=== Consigne ===
Recopiez toutes les lignes des enregistrements ci-dessous, demandes comprises, en redimensionnant les réponses : multipliez par 1,95 chaque nombre qu'elles contiennent (coordonnées et dimensions), puis arrondissez à l'entier, les demis vers le haut. Omettez les images dans votre réponse.

##########

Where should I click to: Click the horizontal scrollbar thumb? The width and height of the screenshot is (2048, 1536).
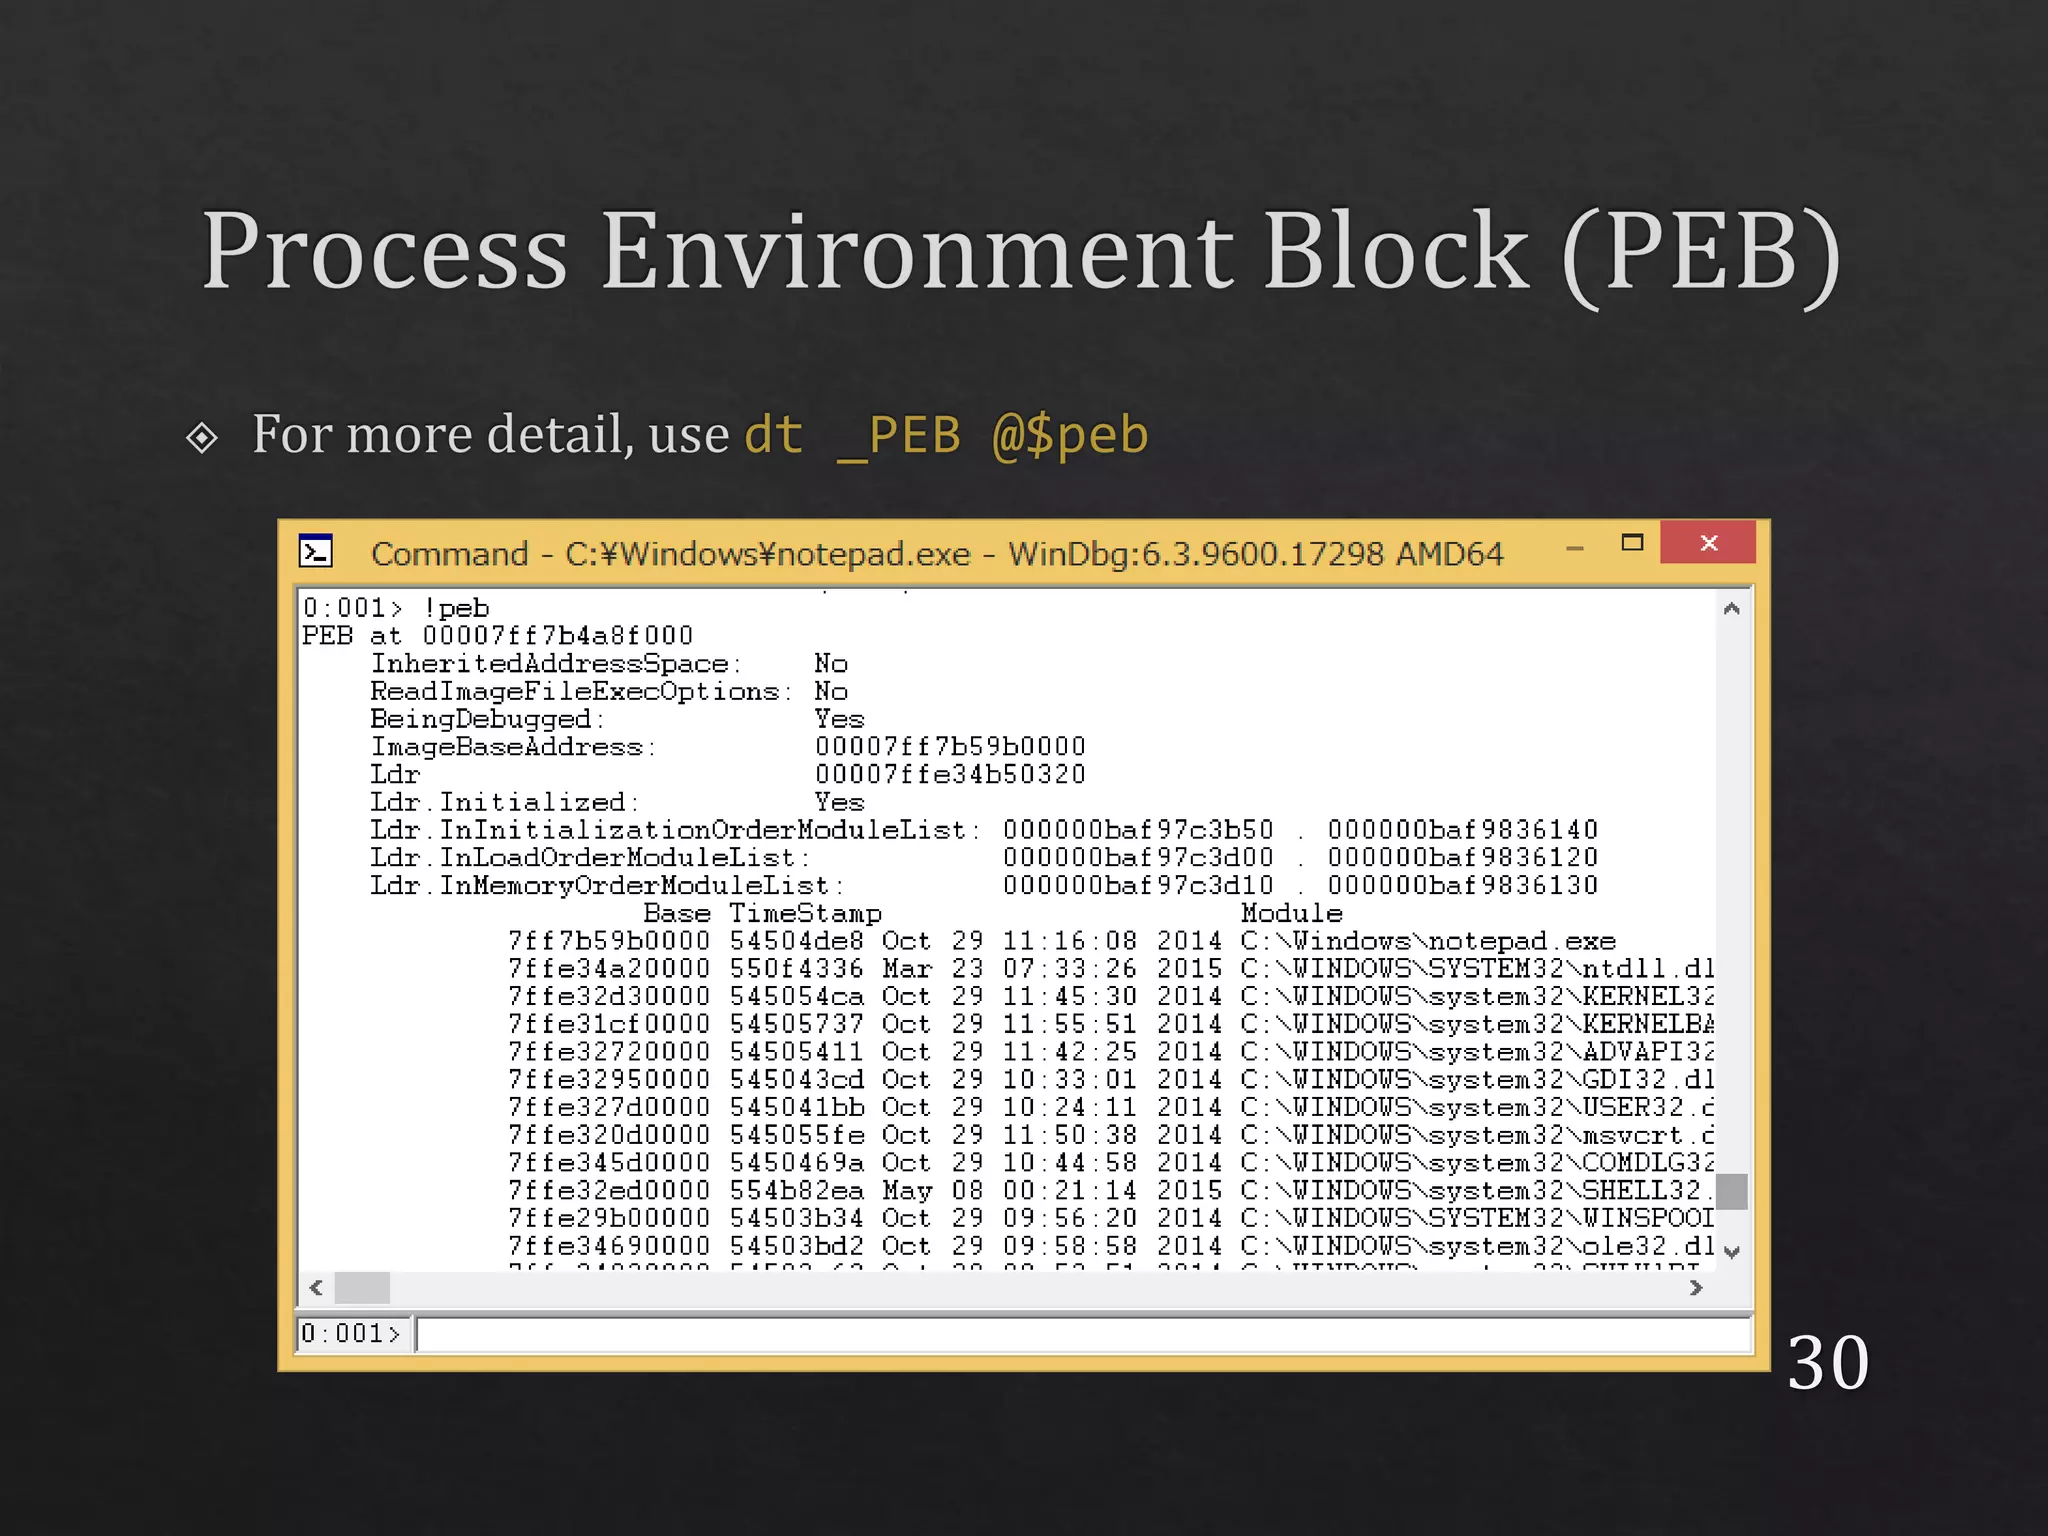click(362, 1288)
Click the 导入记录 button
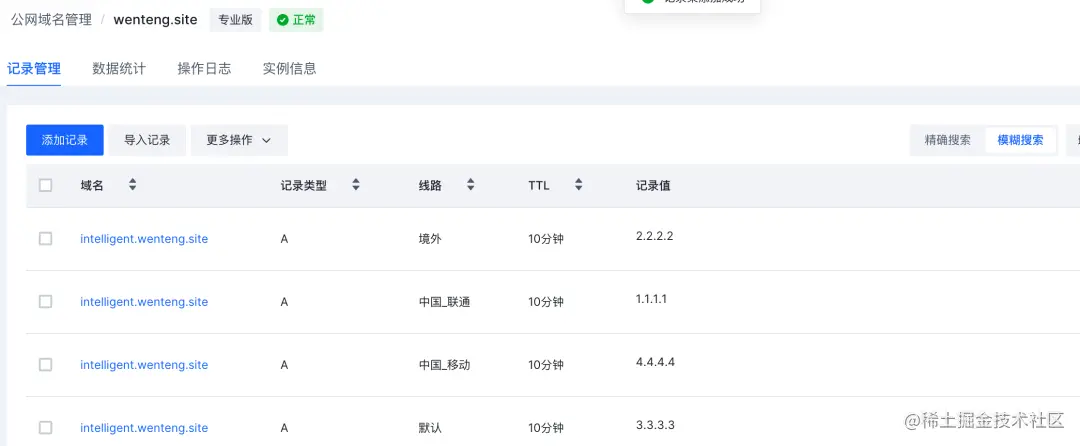Viewport: 1080px width, 446px height. point(147,140)
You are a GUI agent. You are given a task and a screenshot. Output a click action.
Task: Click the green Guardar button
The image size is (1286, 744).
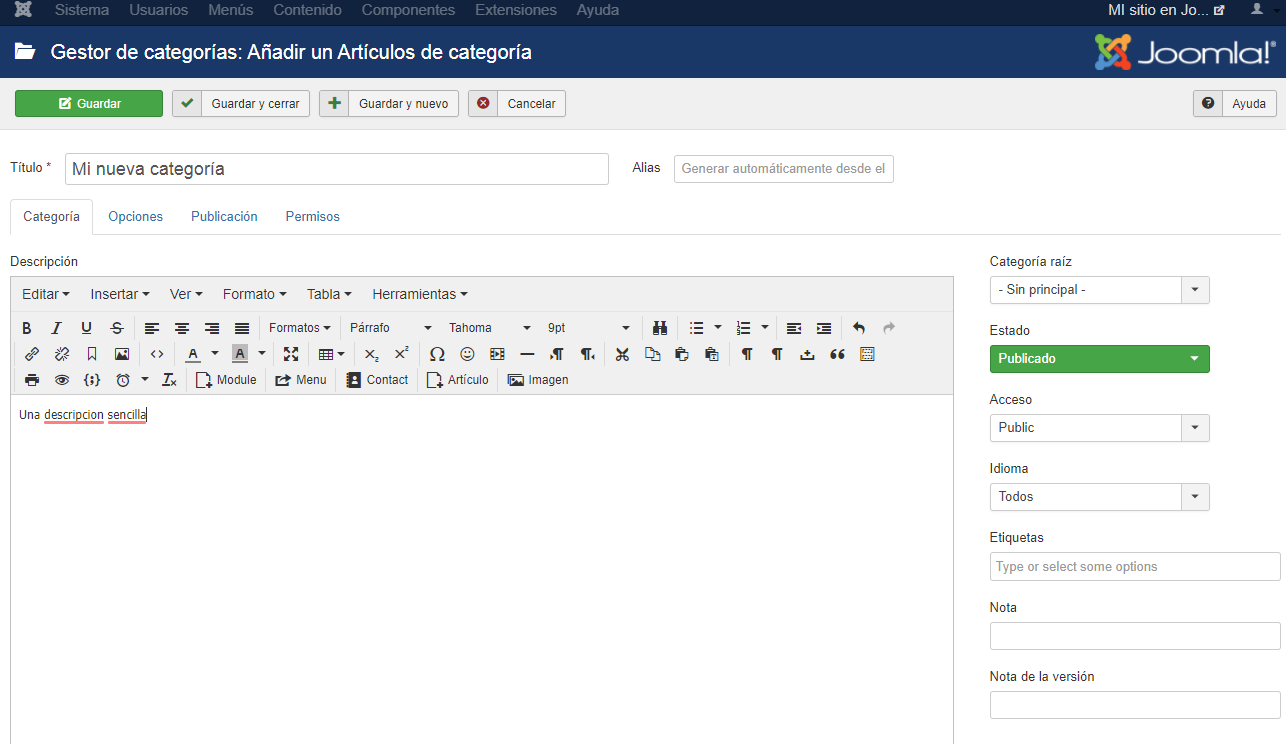pyautogui.click(x=89, y=104)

##########

=== Corrigé ===
Where should I click to: Click the horizontal scrollbar thumb? The width and height of the screenshot is (2048, 1536).
click(706, 2512)
Click the 导入记录 button
Viewport: 2106px width, 870px height. point(287,273)
You are a GUI agent. You are given a task and a screenshot. Output a click action.
Task: Click the green Guardar button
The image size is (1286, 744).
pyautogui.click(x=174, y=203)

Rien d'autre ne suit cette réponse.